| Exercise |
Take every line from the data that has the word "project" in it.

[[ Data, beginning ]]

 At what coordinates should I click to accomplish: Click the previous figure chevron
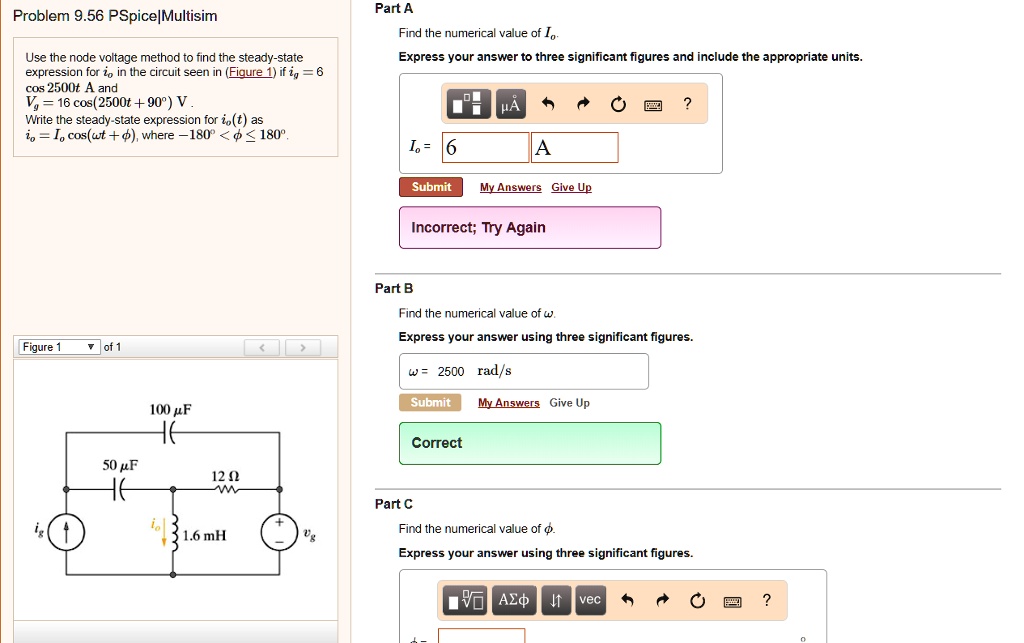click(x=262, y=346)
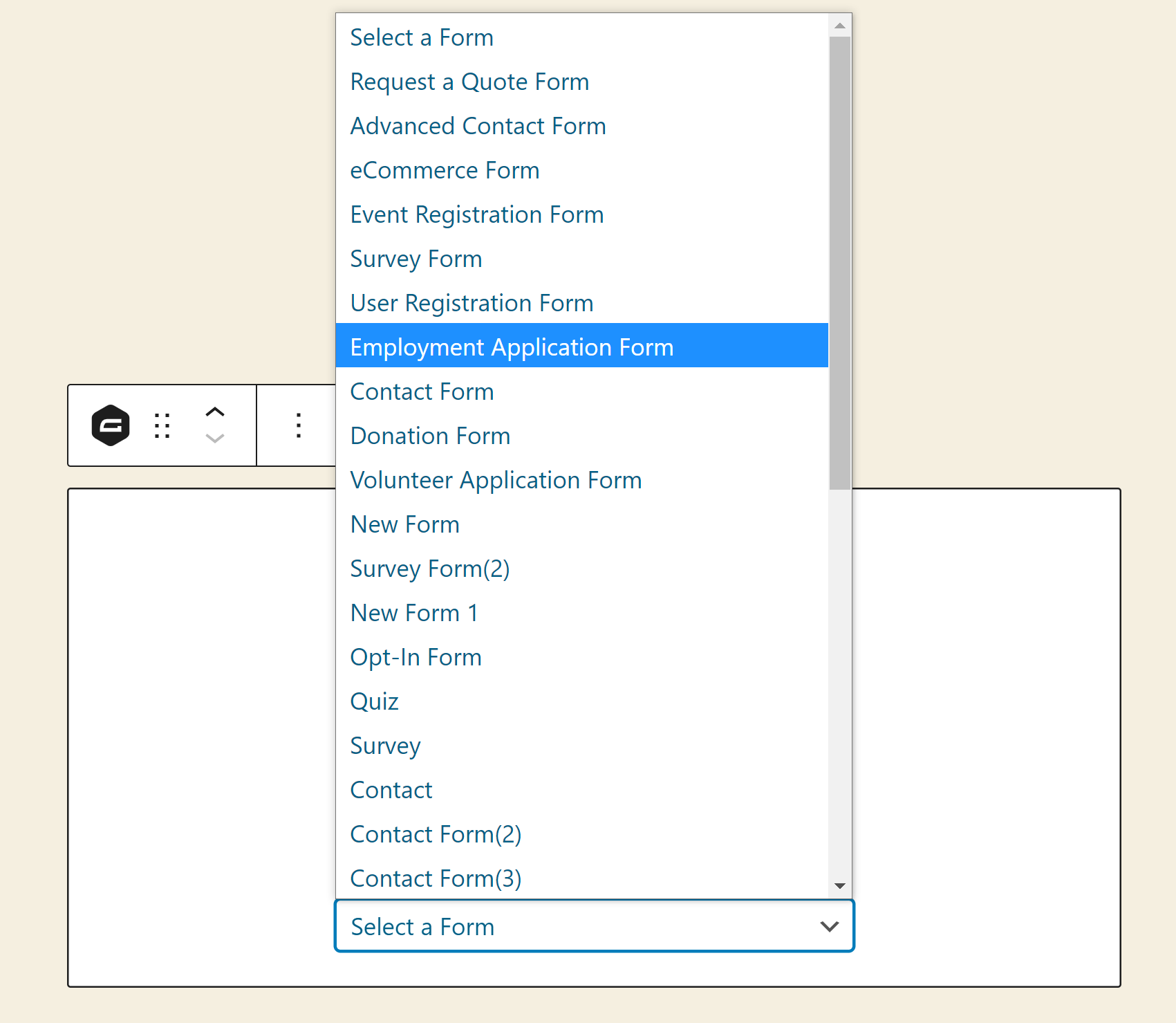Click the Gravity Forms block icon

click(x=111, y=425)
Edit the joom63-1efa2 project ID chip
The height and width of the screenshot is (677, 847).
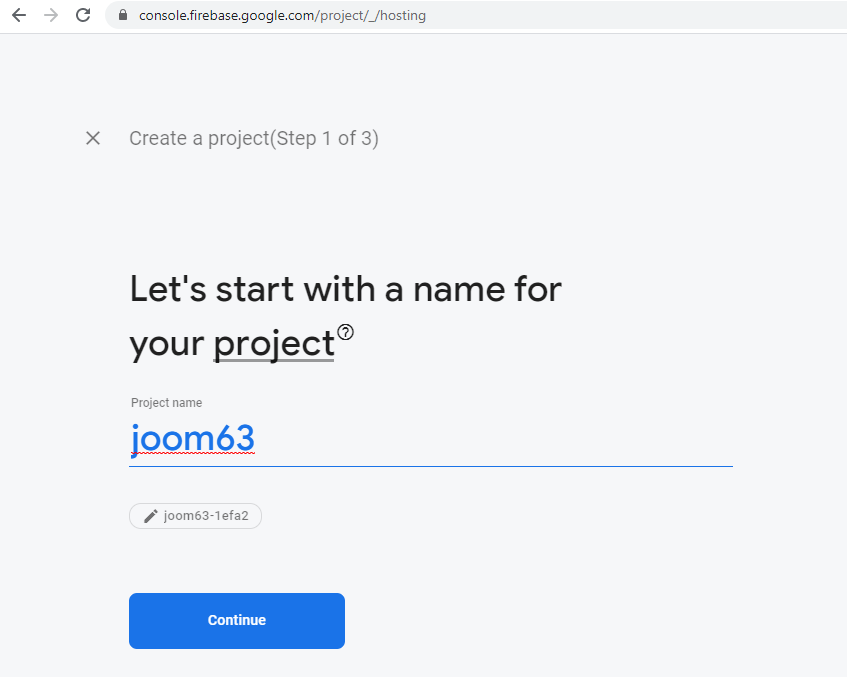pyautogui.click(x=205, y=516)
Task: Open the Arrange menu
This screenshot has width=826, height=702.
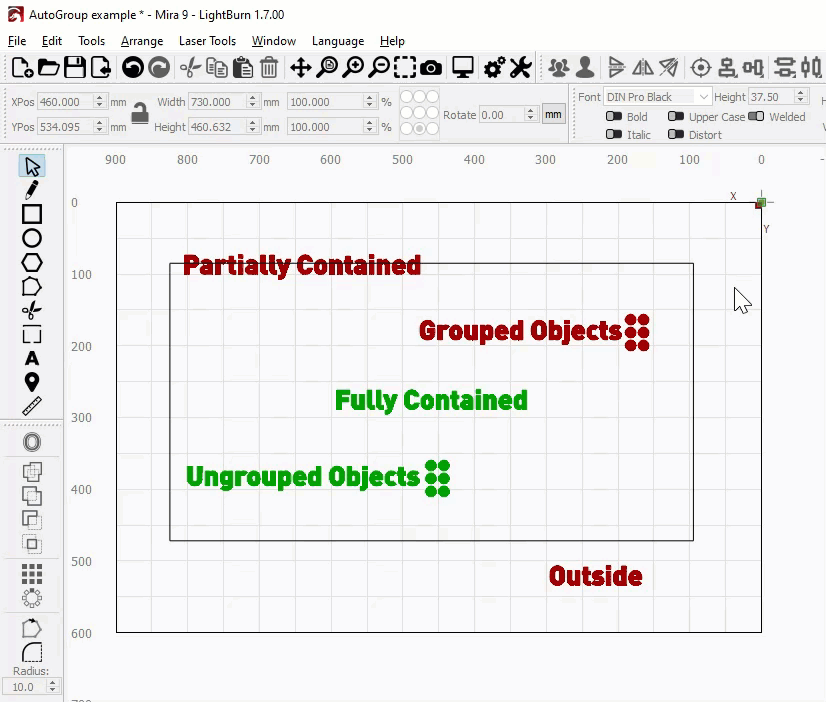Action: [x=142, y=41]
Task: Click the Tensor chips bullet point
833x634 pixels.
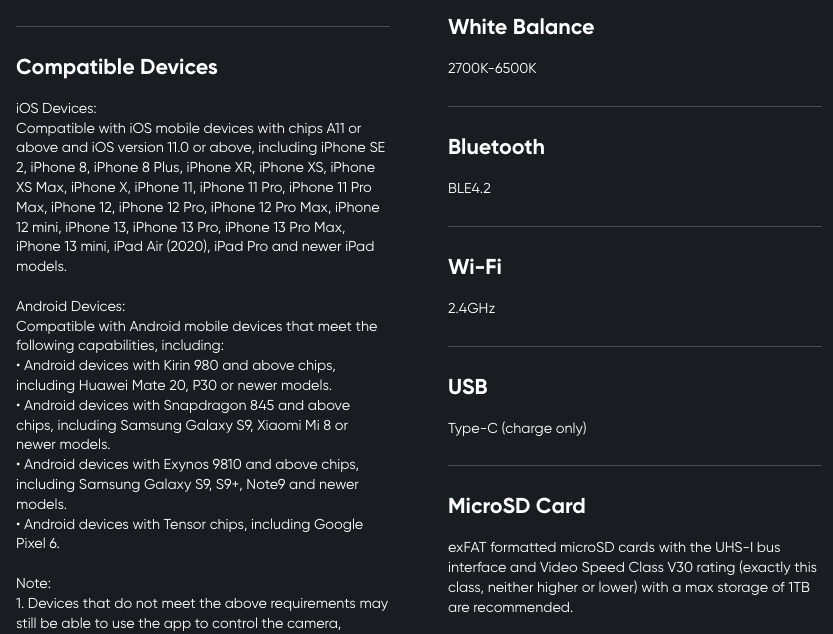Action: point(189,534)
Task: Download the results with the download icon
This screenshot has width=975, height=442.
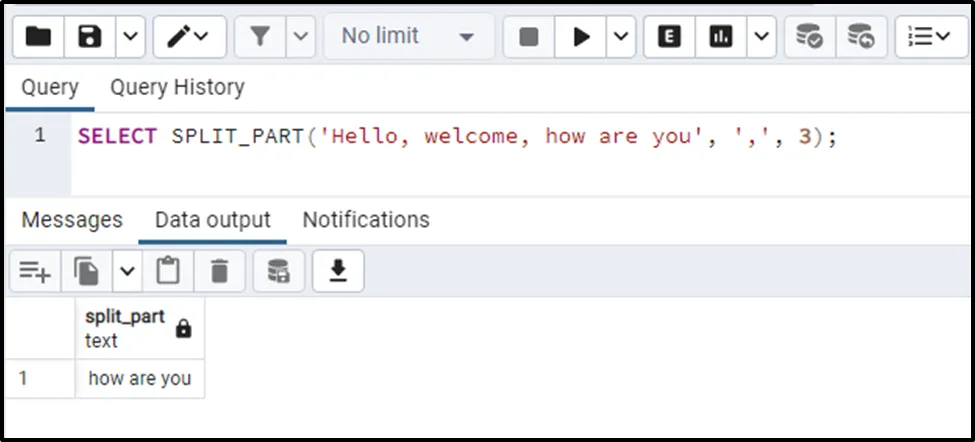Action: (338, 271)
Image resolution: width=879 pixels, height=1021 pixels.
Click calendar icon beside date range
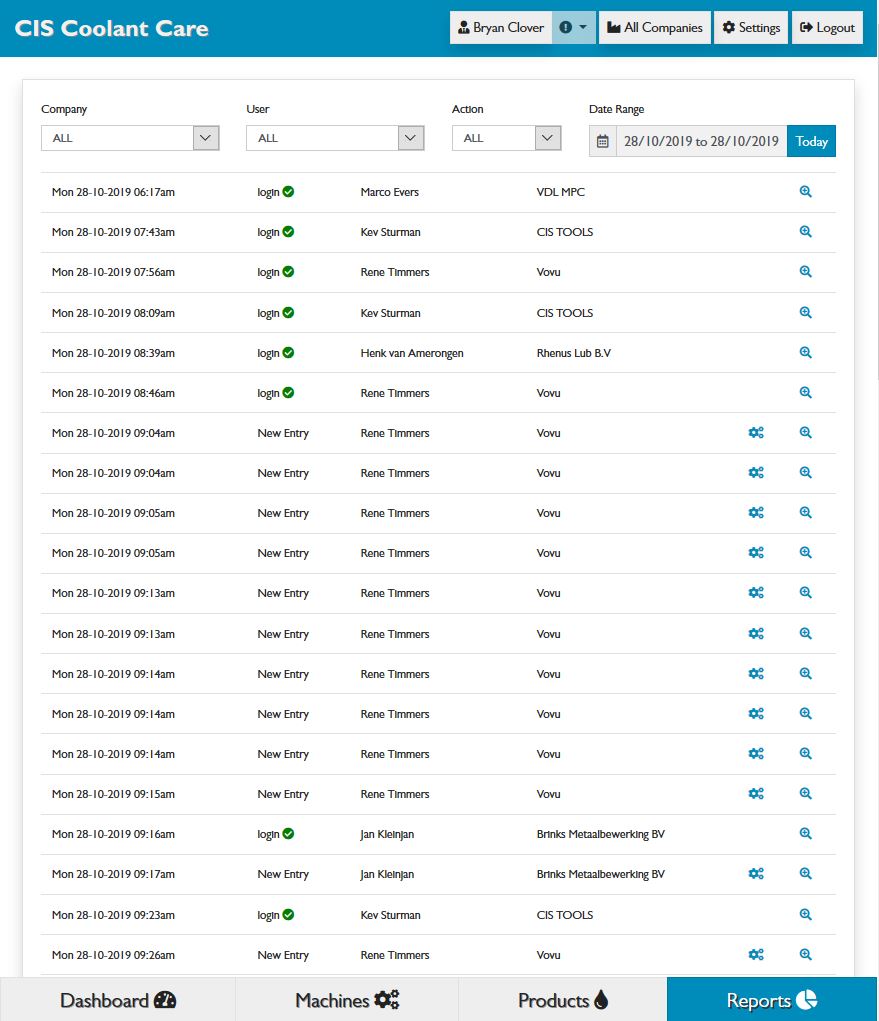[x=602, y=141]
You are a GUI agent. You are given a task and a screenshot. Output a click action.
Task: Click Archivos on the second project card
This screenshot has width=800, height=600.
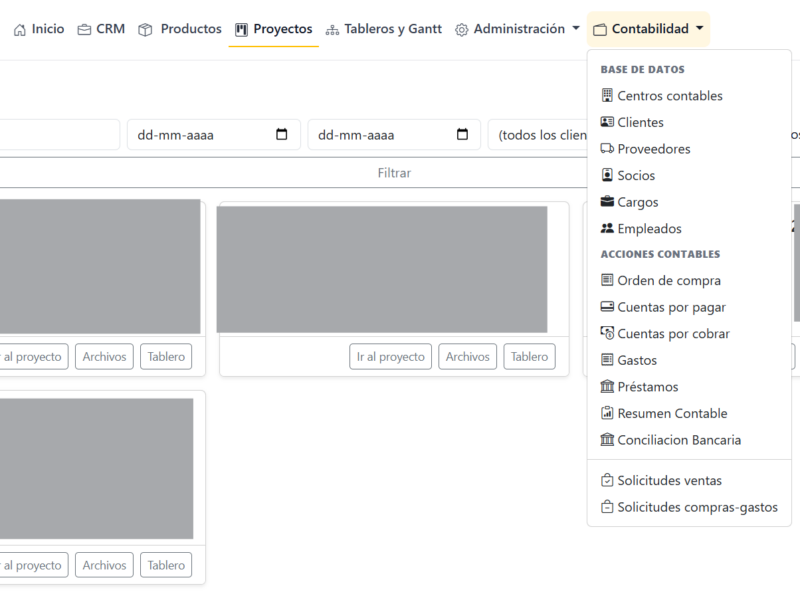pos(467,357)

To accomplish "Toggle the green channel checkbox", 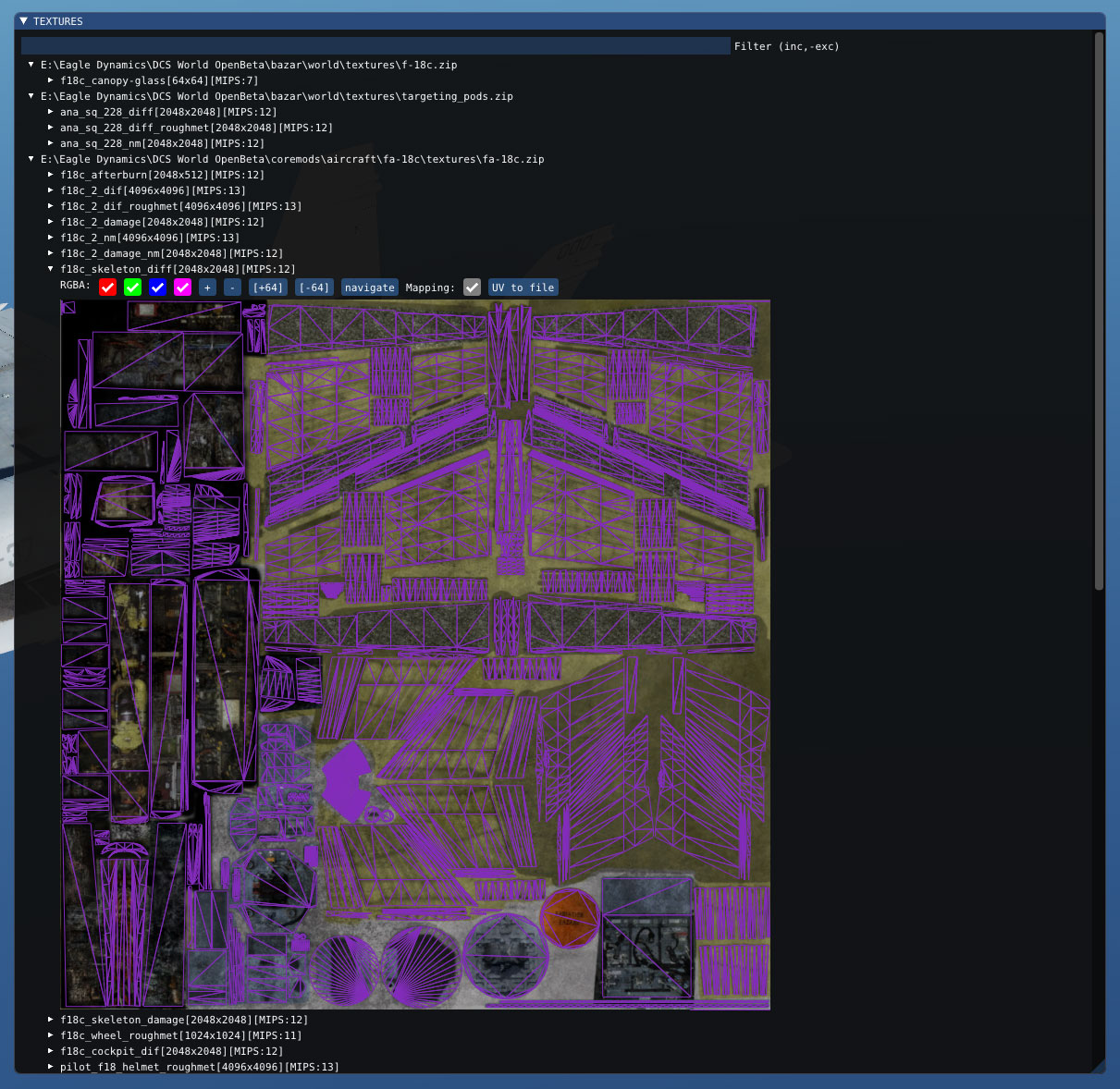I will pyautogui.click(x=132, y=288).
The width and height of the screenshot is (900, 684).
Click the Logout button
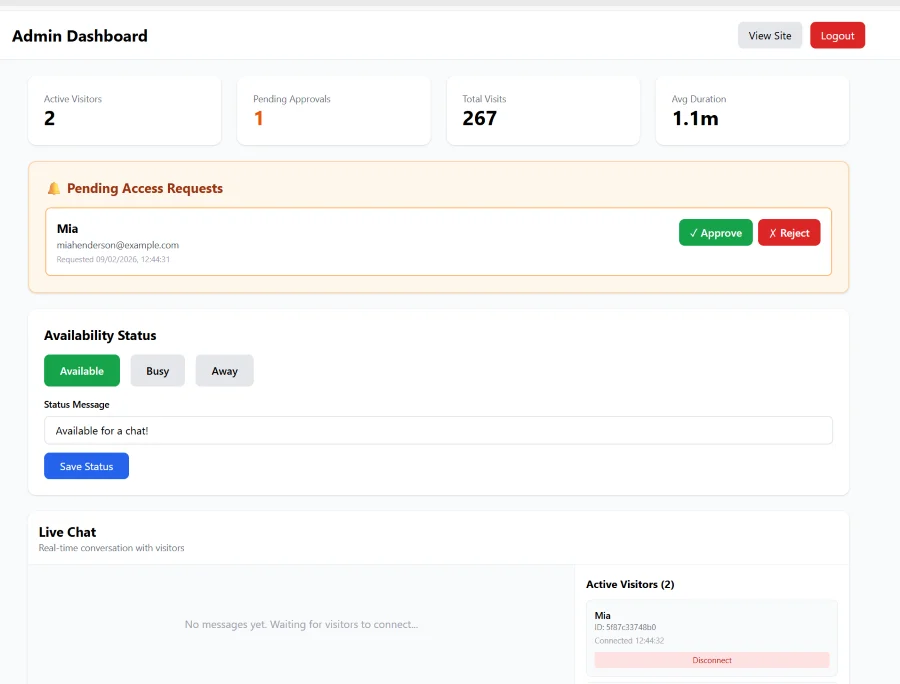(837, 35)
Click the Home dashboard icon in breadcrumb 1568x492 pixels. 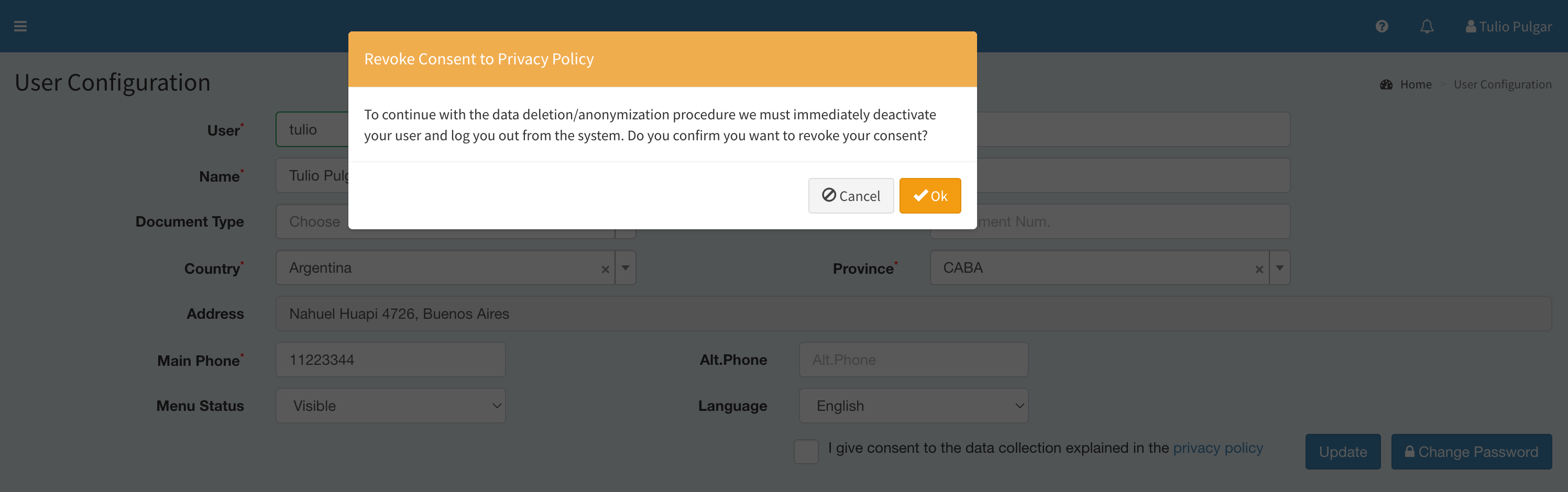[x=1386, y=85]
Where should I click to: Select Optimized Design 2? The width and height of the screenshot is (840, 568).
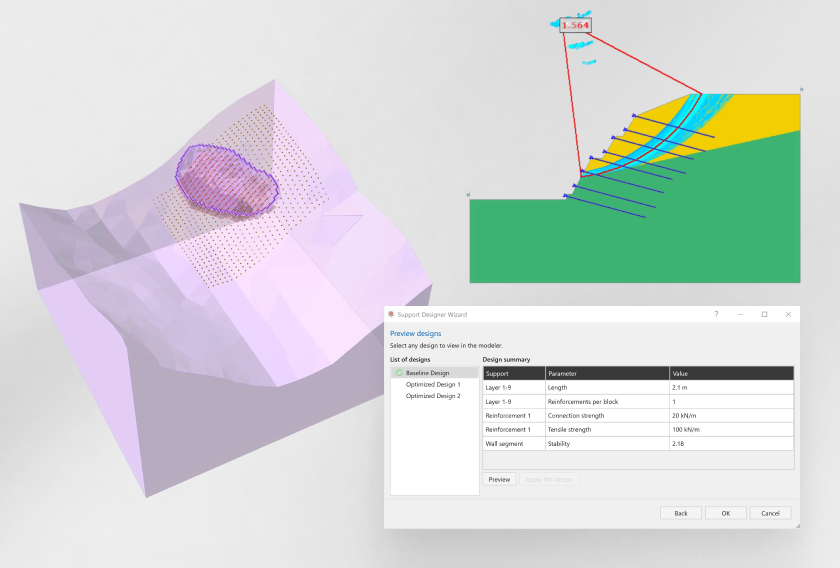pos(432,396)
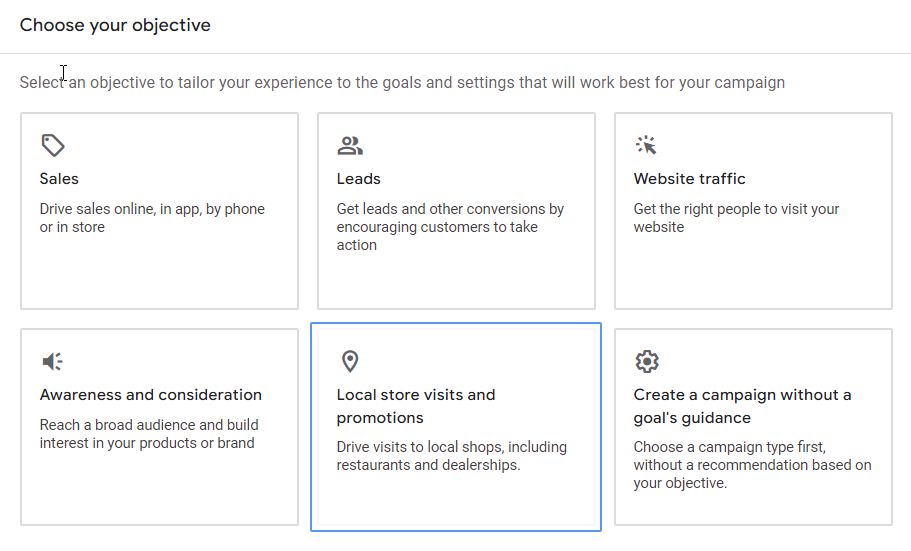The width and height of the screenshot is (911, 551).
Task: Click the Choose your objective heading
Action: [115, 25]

[[ Data, end ]]

| Response to the task |
Edit the joom63-1efa2 project ID chip
Task: Click Archivos on the second project card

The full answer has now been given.